**TASK TO CARRY OUT:** Write out exactly the lines from the start of the entries through the one that contains "This screenshot has height=536, width=980.", including both.

═════ INPUT FOR THIS TASK

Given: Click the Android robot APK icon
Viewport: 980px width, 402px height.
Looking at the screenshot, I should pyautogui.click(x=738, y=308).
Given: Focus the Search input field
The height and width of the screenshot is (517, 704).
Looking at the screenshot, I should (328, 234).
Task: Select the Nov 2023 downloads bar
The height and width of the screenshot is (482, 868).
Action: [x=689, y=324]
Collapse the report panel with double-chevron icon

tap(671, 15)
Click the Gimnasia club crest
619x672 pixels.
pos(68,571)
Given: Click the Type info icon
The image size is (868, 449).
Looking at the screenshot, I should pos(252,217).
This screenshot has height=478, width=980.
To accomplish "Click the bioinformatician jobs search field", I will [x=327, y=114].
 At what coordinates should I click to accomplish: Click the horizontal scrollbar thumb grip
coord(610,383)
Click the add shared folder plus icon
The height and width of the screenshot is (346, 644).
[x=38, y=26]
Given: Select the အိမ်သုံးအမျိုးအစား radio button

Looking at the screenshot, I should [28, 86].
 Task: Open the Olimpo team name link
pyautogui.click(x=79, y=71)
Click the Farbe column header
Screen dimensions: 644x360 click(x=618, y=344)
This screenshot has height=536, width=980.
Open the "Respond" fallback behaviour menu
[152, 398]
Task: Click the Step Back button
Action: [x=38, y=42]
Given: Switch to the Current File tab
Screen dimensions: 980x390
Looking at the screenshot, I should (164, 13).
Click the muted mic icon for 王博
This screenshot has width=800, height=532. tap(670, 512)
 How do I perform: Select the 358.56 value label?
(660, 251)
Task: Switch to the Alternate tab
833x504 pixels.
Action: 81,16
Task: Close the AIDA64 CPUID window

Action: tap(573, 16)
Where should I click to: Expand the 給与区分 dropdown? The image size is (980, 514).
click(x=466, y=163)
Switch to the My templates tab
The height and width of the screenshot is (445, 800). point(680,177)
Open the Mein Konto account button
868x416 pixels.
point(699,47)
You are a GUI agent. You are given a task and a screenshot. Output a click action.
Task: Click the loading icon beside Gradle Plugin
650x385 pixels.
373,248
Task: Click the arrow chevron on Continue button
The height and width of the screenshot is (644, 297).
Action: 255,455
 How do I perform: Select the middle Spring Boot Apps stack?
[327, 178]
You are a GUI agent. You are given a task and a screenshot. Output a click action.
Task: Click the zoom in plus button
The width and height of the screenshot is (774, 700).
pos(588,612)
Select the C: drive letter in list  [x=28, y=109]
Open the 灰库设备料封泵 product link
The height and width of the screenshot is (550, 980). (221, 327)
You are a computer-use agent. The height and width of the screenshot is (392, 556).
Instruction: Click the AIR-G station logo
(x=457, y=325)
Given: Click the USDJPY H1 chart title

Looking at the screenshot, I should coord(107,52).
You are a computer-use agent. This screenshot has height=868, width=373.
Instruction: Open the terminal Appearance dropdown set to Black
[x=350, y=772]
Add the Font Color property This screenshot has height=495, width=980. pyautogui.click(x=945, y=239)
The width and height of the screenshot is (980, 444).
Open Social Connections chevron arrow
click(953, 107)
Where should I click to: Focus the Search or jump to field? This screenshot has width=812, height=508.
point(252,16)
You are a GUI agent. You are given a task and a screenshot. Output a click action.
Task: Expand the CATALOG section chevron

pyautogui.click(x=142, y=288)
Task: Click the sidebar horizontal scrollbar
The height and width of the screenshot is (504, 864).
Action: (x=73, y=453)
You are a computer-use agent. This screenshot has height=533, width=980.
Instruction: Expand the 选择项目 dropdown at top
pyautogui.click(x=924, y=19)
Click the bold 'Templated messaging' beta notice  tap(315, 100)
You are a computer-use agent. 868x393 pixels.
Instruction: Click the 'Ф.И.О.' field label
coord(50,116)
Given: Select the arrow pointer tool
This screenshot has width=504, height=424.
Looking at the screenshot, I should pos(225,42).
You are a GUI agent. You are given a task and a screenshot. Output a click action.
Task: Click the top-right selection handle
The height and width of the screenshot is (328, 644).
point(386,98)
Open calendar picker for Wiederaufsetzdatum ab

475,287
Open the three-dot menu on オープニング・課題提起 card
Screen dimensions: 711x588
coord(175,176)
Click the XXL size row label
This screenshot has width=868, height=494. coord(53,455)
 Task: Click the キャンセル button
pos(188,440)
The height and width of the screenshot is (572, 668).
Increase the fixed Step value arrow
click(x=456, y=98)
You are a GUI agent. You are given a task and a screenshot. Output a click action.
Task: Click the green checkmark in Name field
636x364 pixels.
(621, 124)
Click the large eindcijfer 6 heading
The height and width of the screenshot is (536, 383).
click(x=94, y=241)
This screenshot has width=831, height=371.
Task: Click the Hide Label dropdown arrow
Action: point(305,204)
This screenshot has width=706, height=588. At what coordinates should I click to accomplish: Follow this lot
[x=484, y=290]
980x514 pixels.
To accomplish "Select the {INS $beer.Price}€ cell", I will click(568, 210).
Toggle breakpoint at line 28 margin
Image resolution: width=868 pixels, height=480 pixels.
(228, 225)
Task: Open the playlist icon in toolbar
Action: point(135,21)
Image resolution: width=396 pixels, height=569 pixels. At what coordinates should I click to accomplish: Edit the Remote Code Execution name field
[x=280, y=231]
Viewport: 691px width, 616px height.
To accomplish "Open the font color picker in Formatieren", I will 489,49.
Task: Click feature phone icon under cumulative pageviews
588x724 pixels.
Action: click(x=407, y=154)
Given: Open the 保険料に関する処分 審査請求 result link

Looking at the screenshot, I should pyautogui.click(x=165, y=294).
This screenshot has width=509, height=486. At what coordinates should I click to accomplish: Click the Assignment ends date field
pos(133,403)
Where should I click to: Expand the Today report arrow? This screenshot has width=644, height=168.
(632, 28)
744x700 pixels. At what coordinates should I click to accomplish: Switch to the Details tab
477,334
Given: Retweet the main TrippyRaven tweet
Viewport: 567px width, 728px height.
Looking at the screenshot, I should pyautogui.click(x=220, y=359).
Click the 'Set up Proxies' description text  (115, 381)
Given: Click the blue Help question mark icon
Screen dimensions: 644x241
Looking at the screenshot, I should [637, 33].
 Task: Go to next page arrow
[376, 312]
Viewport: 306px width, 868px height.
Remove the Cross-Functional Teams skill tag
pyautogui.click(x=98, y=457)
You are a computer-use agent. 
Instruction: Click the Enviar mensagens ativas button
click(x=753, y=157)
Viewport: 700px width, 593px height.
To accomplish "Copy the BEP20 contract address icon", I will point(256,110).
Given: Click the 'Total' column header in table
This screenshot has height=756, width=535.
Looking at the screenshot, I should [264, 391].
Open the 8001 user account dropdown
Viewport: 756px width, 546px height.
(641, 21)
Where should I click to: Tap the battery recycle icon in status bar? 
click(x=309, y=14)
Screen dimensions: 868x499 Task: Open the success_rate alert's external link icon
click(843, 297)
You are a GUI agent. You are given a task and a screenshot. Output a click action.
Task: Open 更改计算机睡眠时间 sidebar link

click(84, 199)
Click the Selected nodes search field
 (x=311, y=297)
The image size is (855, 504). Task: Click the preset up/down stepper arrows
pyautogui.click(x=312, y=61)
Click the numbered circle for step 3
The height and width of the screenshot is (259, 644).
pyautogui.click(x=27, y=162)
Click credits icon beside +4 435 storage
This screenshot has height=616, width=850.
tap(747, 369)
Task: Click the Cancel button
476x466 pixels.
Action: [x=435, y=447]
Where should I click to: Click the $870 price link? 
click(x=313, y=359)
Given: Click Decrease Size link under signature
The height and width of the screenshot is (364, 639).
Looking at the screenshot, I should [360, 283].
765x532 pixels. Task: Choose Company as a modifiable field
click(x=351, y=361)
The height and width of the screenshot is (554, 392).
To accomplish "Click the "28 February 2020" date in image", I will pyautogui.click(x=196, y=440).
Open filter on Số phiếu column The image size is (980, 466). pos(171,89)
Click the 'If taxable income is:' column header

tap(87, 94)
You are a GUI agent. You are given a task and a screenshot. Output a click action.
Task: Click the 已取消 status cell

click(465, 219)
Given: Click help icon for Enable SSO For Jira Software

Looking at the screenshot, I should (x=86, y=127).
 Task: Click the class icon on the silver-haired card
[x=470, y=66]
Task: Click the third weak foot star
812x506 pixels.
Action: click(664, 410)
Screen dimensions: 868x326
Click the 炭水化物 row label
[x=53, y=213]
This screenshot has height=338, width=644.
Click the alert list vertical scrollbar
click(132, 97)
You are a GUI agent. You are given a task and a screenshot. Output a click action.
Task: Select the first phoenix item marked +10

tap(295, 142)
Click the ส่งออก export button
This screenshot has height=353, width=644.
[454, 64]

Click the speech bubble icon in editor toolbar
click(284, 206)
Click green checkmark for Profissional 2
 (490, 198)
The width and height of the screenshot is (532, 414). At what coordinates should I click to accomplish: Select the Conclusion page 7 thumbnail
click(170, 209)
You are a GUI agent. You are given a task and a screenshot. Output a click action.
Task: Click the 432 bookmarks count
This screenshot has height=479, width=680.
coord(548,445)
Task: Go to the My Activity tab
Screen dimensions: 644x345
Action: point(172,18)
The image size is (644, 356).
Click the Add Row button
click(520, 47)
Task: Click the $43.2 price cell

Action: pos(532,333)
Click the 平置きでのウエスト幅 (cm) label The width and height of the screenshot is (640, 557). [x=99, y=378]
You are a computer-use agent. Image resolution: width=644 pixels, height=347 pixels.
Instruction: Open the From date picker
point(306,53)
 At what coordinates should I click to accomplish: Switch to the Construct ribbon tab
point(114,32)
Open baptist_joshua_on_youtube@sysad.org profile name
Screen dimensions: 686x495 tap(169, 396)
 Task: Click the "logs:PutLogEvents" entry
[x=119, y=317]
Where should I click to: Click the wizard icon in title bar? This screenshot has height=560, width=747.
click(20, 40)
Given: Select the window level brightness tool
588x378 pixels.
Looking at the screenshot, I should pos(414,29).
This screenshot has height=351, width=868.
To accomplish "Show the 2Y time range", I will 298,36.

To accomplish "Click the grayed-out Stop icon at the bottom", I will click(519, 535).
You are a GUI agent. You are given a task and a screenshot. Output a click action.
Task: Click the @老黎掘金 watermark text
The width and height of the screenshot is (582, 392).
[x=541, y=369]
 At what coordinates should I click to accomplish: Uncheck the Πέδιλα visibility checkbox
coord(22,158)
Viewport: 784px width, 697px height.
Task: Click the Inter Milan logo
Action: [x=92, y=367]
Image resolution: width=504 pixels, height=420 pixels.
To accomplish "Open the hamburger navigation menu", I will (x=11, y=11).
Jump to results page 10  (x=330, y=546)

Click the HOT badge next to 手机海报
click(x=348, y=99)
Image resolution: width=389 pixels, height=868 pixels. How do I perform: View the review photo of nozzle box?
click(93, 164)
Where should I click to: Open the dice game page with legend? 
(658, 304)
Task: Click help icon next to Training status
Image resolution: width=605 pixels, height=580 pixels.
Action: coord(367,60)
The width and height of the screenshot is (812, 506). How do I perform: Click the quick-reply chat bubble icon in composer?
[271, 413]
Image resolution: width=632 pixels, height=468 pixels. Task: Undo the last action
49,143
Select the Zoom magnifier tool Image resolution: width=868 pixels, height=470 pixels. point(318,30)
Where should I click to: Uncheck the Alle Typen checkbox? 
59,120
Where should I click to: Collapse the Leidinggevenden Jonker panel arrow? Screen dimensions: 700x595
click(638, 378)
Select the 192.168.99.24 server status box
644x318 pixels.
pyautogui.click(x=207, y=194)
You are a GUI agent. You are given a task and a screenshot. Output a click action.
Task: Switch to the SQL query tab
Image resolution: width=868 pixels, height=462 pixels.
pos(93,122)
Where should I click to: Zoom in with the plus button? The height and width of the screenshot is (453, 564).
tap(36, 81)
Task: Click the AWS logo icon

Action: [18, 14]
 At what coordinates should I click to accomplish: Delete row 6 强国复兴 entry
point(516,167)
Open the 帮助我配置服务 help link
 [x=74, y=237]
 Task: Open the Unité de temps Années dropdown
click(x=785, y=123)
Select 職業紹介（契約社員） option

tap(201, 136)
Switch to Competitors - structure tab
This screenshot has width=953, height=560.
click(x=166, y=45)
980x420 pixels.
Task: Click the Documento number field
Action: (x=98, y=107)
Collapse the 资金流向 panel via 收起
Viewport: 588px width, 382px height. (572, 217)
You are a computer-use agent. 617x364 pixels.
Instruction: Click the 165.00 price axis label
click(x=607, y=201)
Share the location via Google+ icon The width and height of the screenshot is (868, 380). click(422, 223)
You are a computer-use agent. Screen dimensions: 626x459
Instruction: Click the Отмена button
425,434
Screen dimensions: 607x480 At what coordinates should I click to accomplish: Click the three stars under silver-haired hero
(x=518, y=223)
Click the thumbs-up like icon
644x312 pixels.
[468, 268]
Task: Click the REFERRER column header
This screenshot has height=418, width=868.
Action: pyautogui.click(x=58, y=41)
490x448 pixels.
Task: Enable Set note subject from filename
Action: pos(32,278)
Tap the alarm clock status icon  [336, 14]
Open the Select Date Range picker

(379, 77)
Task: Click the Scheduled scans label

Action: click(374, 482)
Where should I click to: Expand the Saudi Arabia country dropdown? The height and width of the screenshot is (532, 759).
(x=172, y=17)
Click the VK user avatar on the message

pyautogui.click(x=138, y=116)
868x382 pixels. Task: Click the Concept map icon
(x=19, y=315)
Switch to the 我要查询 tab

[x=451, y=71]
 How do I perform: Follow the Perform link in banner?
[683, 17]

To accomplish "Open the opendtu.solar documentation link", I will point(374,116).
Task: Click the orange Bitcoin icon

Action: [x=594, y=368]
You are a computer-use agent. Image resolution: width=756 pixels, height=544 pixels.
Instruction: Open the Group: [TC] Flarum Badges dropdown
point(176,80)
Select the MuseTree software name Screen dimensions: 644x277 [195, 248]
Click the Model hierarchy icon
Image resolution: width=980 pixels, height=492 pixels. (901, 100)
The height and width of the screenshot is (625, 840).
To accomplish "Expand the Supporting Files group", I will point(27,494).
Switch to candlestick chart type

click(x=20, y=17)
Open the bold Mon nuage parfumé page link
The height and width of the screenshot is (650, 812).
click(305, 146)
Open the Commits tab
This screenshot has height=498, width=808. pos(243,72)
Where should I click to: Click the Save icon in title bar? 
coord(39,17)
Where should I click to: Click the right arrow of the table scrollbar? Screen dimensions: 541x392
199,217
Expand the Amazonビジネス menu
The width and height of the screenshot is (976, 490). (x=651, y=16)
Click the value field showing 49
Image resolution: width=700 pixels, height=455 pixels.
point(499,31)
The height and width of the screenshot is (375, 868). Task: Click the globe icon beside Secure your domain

══════════

**RESPONSE TO THIS EXERCISE:**
Given: Click the Android robot APK icon
Viewport: 980px width, 402px height.
Looking at the screenshot, I should pyautogui.click(x=738, y=308).
Given: Focus the Search input field
The height and width of the screenshot is (517, 704).
Looking at the screenshot, I should (328, 234).
Task: Select the Nov 2023 downloads bar
The height and width of the screenshot is (482, 868).
Action: [x=689, y=324]
Collapse the report panel with double-chevron icon

tap(671, 15)
Click the Gimnasia club crest
619x672 pixels.
pos(68,571)
Given: Click the Type info icon
The image size is (868, 449).
Looking at the screenshot, I should pos(252,217).
This screenshot has height=478, width=980.
To accomplish "Click the bioinformatician jobs search field", I will [x=327, y=114].
 At what coordinates should I click to accomplish: Click the horizontal scrollbar thumb grip
coord(610,383)
Click the add shared folder plus icon
The height and width of the screenshot is (346, 644).
[x=38, y=26]
Given: Select the အိမ်သုံးအမျိုးအစား radio button

Looking at the screenshot, I should [28, 86].
 Task: Open the Olimpo team name link
pyautogui.click(x=79, y=71)
Click the Farbe column header
Screen dimensions: 644x360 click(x=618, y=344)
This screenshot has height=536, width=980.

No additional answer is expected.